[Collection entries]
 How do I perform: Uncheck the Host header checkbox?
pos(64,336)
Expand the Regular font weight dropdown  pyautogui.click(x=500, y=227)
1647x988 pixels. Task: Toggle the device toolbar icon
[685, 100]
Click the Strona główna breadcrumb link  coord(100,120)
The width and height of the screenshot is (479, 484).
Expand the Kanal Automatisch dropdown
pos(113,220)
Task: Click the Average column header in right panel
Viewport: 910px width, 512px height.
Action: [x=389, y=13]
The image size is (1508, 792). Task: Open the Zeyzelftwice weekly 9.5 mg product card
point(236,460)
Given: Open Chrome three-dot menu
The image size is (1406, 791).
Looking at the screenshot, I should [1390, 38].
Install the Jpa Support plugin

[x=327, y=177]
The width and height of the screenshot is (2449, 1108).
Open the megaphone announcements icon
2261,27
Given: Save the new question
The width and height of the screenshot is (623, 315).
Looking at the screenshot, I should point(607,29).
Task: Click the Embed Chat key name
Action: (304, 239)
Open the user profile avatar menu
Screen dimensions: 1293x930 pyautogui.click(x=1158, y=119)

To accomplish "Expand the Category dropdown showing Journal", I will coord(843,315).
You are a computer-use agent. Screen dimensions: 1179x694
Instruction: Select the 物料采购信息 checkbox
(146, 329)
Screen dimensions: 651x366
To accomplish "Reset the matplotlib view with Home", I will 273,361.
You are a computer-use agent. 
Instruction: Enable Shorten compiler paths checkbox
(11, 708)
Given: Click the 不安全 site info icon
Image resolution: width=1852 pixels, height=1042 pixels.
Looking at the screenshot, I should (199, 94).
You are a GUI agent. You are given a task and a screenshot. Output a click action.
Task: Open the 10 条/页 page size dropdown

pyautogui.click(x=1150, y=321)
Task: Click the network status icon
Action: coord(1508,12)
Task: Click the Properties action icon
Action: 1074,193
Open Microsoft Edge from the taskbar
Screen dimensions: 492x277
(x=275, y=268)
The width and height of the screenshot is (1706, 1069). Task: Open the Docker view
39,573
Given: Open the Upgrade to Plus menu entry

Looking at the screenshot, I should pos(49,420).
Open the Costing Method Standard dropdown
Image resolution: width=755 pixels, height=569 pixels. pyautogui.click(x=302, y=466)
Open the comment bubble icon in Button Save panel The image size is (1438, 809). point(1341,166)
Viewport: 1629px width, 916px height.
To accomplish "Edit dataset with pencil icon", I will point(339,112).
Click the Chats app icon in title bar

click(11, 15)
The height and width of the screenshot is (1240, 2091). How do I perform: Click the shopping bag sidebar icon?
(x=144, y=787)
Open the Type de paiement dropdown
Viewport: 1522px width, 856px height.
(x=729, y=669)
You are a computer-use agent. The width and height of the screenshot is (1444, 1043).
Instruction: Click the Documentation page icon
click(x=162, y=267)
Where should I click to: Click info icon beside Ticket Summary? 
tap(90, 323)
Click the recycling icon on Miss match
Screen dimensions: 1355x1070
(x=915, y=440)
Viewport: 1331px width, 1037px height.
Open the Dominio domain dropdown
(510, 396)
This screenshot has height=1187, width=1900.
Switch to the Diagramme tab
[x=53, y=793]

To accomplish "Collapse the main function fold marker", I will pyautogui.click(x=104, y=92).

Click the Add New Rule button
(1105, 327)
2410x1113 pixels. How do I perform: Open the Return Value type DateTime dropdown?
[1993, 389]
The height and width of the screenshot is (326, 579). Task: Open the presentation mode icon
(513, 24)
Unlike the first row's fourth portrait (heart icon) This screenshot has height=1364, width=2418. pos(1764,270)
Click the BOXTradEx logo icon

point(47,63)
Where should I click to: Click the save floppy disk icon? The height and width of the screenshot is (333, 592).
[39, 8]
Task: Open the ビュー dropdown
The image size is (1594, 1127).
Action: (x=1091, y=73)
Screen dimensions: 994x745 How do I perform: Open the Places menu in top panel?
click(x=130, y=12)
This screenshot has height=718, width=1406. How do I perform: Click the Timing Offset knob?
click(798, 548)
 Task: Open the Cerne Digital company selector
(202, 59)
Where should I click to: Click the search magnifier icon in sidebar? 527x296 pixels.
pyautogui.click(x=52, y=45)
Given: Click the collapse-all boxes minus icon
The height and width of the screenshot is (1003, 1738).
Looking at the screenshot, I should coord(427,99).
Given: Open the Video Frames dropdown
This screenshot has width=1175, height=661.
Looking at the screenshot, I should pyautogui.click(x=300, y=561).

- **What the exercise asks**: The records must each be output verbatim, with nothing left out.

- **Exercise result**:
 How do I perform: Uncheck the Host header checkbox?
pos(64,336)
Expand the Regular font weight dropdown  pyautogui.click(x=500, y=227)
1647x988 pixels. Task: Toggle the device toolbar icon
[685, 100]
Click the Strona główna breadcrumb link  coord(100,120)
The width and height of the screenshot is (479, 484).
Expand the Kanal Automatisch dropdown
pos(113,220)
Task: Click the Average column header in right panel
Viewport: 910px width, 512px height.
Action: [x=389, y=13]
The image size is (1508, 792). Task: Open the Zeyzelftwice weekly 9.5 mg product card
point(236,460)
Given: Open Chrome three-dot menu
The image size is (1406, 791).
Looking at the screenshot, I should [1390, 38].
Install the Jpa Support plugin

[x=327, y=177]
The width and height of the screenshot is (2449, 1108).
Open the megaphone announcements icon
2261,27
Given: Save the new question
The width and height of the screenshot is (623, 315).
Looking at the screenshot, I should point(607,29).
Task: Click the Embed Chat key name
Action: (304, 239)
Open the user profile avatar menu
Screen dimensions: 1293x930 pyautogui.click(x=1158, y=119)

To accomplish "Expand the Category dropdown showing Journal", I will coord(843,315).
You are a computer-use agent. Screen dimensions: 1179x694
Instruction: Select the 物料采购信息 checkbox
(146, 329)
Screen dimensions: 651x366
To accomplish "Reset the matplotlib view with Home", I will 273,361.
You are a computer-use agent. 
Instruction: Enable Shorten compiler paths checkbox
(11, 708)
Given: Click the 不安全 site info icon
Image resolution: width=1852 pixels, height=1042 pixels.
Looking at the screenshot, I should (199, 94).
You are a GUI agent. You are given a task and a screenshot. Output a click action.
Task: Open the 10 条/页 page size dropdown

pyautogui.click(x=1150, y=321)
Task: Click the network status icon
Action: coord(1508,12)
Task: Click the Properties action icon
Action: 1074,193
Open Microsoft Edge from the taskbar
Screen dimensions: 492x277
(x=275, y=268)
The width and height of the screenshot is (1706, 1069). Task: Open the Docker view
39,573
Given: Open the Upgrade to Plus menu entry

Looking at the screenshot, I should pos(49,420).
Open the Costing Method Standard dropdown
Image resolution: width=755 pixels, height=569 pixels. pyautogui.click(x=302, y=466)
Open the comment bubble icon in Button Save panel The image size is (1438, 809). point(1341,166)
Viewport: 1629px width, 916px height.
To accomplish "Edit dataset with pencil icon", I will point(339,112).
Click the Chats app icon in title bar

click(11, 15)
The height and width of the screenshot is (1240, 2091). How do I perform: Click the shopping bag sidebar icon?
(x=144, y=787)
Open the Type de paiement dropdown
Viewport: 1522px width, 856px height.
(x=729, y=669)
You are a computer-use agent. The width and height of the screenshot is (1444, 1043).
Instruction: Click the Documentation page icon
click(x=162, y=267)
Where should I click to: Click info icon beside Ticket Summary? 
tap(90, 323)
Click the recycling icon on Miss match
Screen dimensions: 1355x1070
(x=915, y=440)
Viewport: 1331px width, 1037px height.
Open the Dominio domain dropdown
(510, 396)
This screenshot has height=1187, width=1900.
Switch to the Diagramme tab
[x=53, y=793]

To accomplish "Collapse the main function fold marker", I will pyautogui.click(x=104, y=92).

Click the Add New Rule button
(1105, 327)
2410x1113 pixels. How do I perform: Open the Return Value type DateTime dropdown?
[1993, 389]
The height and width of the screenshot is (326, 579). Task: Open the presentation mode icon
(513, 24)
Unlike the first row's fourth portrait (heart icon) This screenshot has height=1364, width=2418. pos(1764,270)
Click the BOXTradEx logo icon

point(47,63)
Where should I click to: Click the save floppy disk icon? The height and width of the screenshot is (333, 592).
[39, 8]
Task: Open the ビュー dropdown
The image size is (1594, 1127).
Action: (x=1091, y=73)
Screen dimensions: 994x745 How do I perform: Open the Places menu in top panel?
click(x=130, y=12)
This screenshot has height=718, width=1406. How do I perform: Click the Timing Offset knob?
click(798, 548)
 Task: Open the Cerne Digital company selector
(202, 59)
Where should I click to: Click the search magnifier icon in sidebar? 527x296 pixels.
pyautogui.click(x=52, y=45)
Given: Click the collapse-all boxes minus icon
The height and width of the screenshot is (1003, 1738).
Looking at the screenshot, I should coord(427,99).
Given: Open the Video Frames dropdown
This screenshot has width=1175, height=661.
Looking at the screenshot, I should pyautogui.click(x=300, y=561).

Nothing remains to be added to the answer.